— Exercise description —
Return everything in the records from the line containing "Where should I" down to the line containing "click(x=583, y=81)", both of those lines included, with the pictures left out.

— Material to process —

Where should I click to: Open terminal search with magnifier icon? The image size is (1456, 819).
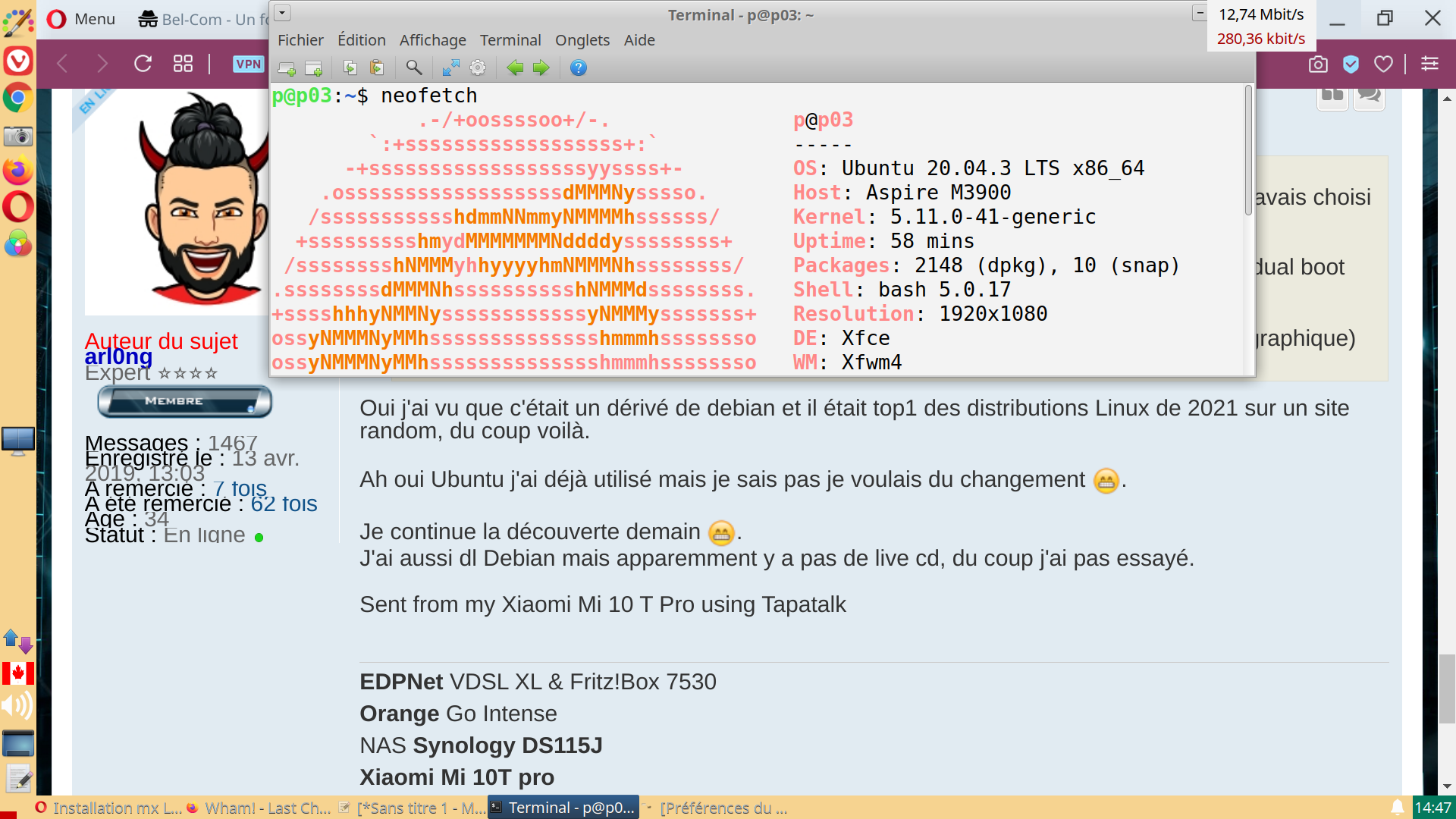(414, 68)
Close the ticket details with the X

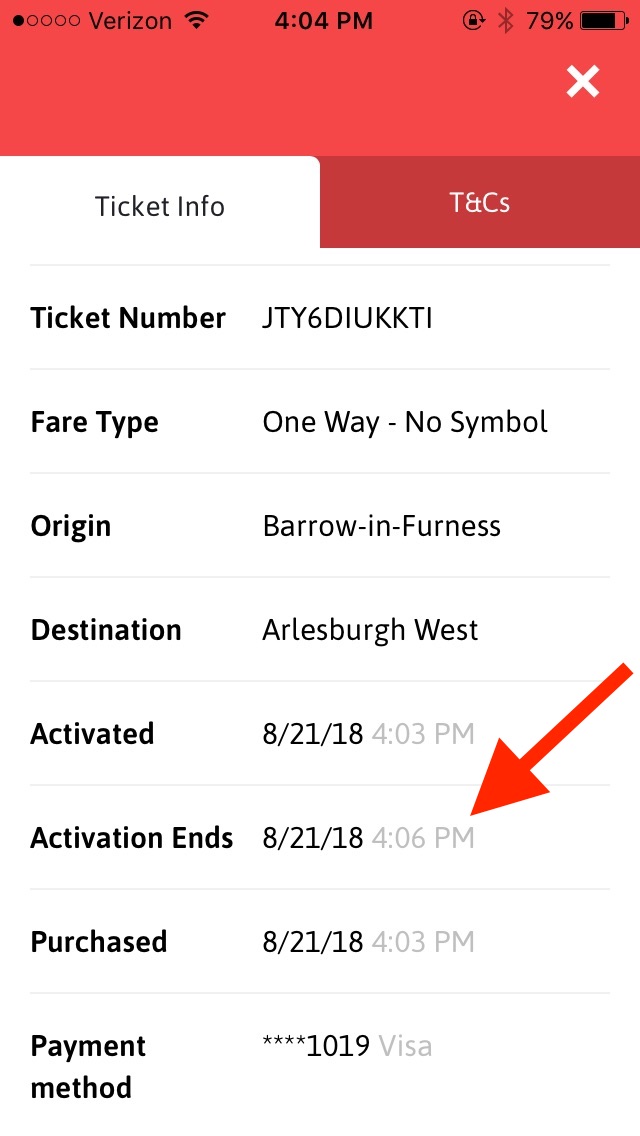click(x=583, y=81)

...

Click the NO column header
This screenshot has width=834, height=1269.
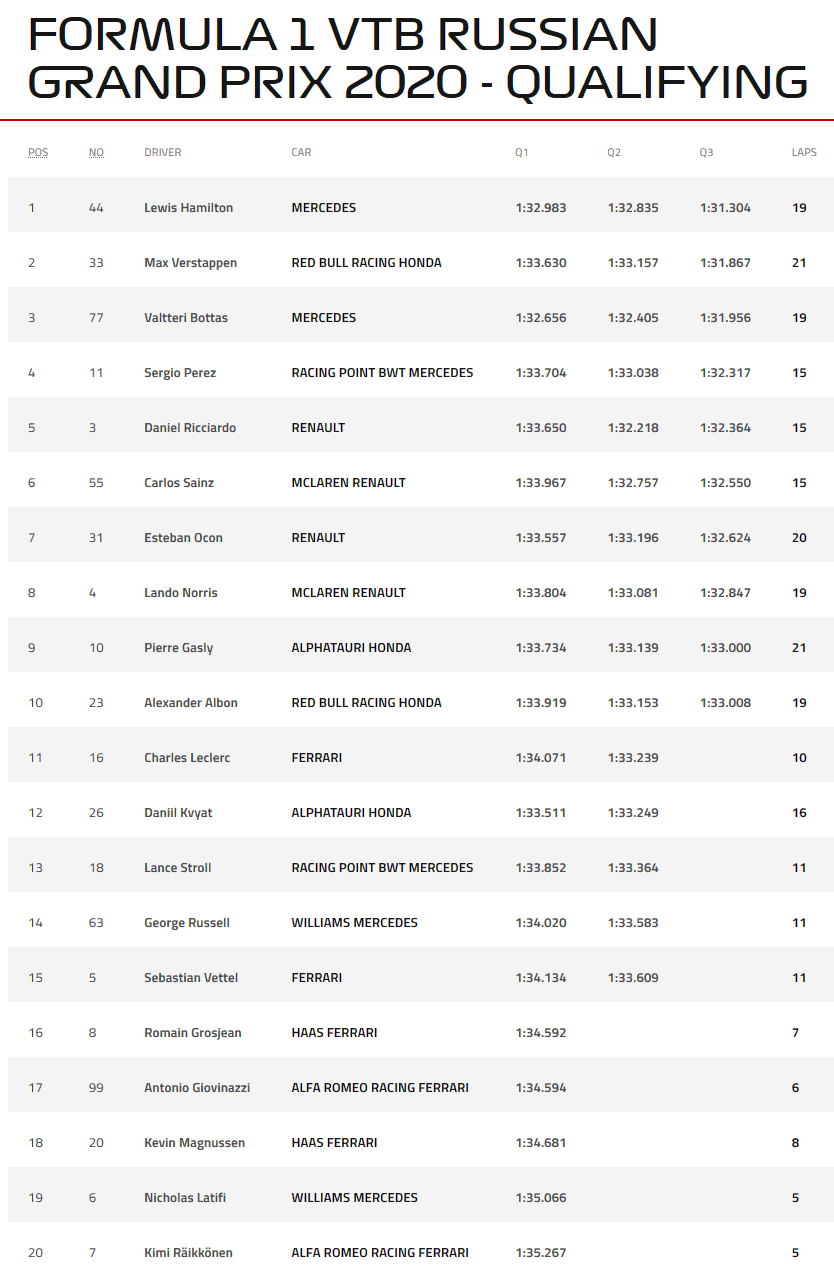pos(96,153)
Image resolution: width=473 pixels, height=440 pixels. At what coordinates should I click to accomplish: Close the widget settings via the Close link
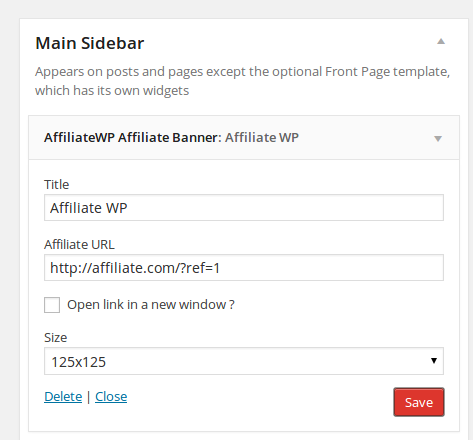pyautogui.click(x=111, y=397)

— Task response —
Where should I click to: Open terminal search with magnifier icon? The image size is (1456, 819).
(414, 68)
Close the ticket details with the X

click(x=583, y=81)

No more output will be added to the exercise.